Attorney General and Commissioner for Justice, Bayelsa State
- In office 25 August 2020 – incumbent
- Governor: Douye Diri

Personal details
- Party: Peoples Democratic Party
- Profession: Lawyer, politician

= Biriyai Dambo =

Nigerian lawyer and politician

Biriyai Dambo, SAN (born 8 July 1961) is a Nigerian lawyer and politician who serves as the Attorney General and Commissioner for Justice of Bayelsa State, Nigeria.

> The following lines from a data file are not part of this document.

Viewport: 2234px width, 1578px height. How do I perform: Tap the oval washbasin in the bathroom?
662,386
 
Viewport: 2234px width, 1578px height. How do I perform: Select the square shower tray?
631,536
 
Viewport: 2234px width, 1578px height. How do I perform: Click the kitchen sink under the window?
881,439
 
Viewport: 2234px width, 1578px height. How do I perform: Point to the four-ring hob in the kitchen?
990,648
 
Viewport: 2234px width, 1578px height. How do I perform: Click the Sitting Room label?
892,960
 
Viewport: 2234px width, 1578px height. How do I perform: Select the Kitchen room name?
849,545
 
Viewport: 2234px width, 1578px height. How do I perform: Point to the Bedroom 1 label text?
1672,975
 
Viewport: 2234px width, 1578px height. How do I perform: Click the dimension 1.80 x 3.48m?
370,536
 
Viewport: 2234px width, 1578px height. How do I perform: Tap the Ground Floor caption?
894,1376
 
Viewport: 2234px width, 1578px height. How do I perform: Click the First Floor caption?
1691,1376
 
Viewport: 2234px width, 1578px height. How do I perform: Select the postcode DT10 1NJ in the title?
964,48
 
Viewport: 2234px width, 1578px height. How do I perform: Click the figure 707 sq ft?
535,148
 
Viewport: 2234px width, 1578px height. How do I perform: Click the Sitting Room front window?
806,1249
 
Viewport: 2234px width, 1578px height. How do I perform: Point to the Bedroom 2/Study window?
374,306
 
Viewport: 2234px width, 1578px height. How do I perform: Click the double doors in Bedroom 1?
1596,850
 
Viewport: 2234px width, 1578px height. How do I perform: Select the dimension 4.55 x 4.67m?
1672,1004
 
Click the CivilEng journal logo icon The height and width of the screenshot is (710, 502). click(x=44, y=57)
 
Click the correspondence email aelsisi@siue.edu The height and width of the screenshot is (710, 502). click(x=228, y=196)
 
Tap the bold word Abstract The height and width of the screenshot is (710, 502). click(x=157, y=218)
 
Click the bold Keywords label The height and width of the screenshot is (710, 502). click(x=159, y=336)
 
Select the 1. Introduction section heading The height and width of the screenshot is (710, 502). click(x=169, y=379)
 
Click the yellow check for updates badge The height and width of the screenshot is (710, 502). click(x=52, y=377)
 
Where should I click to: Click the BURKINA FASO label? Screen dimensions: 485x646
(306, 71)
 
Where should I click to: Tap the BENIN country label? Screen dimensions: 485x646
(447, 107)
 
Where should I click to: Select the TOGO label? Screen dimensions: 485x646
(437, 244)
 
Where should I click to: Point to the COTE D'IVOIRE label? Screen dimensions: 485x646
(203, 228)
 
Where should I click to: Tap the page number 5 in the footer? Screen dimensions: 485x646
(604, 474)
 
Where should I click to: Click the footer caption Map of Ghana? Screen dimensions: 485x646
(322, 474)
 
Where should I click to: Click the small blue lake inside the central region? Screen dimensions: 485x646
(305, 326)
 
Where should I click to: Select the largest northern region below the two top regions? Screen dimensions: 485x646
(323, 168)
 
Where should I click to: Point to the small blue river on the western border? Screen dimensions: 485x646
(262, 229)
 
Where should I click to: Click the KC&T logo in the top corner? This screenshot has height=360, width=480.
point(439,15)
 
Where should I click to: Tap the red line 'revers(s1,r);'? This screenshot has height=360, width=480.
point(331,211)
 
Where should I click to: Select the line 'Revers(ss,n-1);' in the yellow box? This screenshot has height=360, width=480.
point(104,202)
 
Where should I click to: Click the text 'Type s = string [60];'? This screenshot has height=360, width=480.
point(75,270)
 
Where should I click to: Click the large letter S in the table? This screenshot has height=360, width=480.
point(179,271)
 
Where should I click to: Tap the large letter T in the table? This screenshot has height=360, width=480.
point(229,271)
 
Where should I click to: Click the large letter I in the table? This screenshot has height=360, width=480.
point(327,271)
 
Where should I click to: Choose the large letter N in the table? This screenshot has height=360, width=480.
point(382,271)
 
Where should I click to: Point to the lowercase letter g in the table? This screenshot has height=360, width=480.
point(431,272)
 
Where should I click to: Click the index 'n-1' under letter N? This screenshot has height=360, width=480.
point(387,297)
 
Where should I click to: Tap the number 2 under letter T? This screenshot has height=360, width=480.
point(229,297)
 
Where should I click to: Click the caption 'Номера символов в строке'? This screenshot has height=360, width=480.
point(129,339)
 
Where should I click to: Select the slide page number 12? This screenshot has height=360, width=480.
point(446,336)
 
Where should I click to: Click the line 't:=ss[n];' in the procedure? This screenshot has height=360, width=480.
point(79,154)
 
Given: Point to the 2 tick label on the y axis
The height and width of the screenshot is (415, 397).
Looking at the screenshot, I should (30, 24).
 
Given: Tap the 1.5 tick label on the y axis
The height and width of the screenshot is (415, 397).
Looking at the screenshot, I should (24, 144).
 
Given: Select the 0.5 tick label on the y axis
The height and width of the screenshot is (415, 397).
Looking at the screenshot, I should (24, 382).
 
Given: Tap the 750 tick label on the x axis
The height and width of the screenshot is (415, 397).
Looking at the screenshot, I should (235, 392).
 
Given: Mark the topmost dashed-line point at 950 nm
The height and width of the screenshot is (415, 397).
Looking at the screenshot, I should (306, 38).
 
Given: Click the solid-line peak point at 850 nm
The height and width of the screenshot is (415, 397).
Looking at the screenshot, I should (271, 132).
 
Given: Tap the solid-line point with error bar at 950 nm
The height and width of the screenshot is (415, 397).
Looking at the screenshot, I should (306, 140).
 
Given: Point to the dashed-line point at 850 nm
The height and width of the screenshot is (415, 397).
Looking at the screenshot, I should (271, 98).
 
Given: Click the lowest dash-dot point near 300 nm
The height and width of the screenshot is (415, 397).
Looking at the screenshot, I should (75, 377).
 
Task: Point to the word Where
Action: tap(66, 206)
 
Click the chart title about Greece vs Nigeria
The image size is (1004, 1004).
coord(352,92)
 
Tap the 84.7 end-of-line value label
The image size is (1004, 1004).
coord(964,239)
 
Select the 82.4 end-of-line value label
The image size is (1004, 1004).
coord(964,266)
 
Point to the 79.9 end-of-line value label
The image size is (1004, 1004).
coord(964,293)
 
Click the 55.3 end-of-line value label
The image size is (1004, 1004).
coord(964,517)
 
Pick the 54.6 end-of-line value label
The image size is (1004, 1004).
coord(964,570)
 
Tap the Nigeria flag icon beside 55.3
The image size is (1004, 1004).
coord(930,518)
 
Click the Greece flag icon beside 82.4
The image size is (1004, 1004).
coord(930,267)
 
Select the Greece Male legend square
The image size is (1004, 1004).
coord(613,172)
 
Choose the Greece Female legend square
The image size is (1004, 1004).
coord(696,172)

== Early life and background ==
Biriyai was born on 8 July 1961 in Lagos, Nigeria, and hails from Nembe-Bassambiri in Bayelsa State.

==Education ==
He attended Government Comprehensive Secondary School, Borikiri in Port Harcourt and later Federal Government College, Port Harcourt. He earned a Bachelor of Laws (LL.B) degree from the University of Lagos in 1986. He also completed his training at the Nigerian Law School, after which he was called to the Nigerian Bar in 1988.

Dambo earned a Master of Laws (LL.M) from the University of Lagos in 2003. He was conferred with the rank of Senior Advocate of Nigeria (SAN) in 2013.

==Career==
=== Legal career ===
Before ressuming the role of Attorney General and Commissioner for Justice, Dambo practised law. He founded the legal firm Biriyai Dambo & Co in 1994, and served as the Principal Partner.

He has held various positions in legal practice, including roles that expanded his expertise into corporate governance, maritime law, and community legal issues.

=== Political career ===
On 25 August 2020, Dambo was appointed Attorney General and Commissioner for Justice of Bayelsa State, and re-appointed in April 2024. He has served in legal-related committees such as reconciliation and technical committees addressing state and community issues.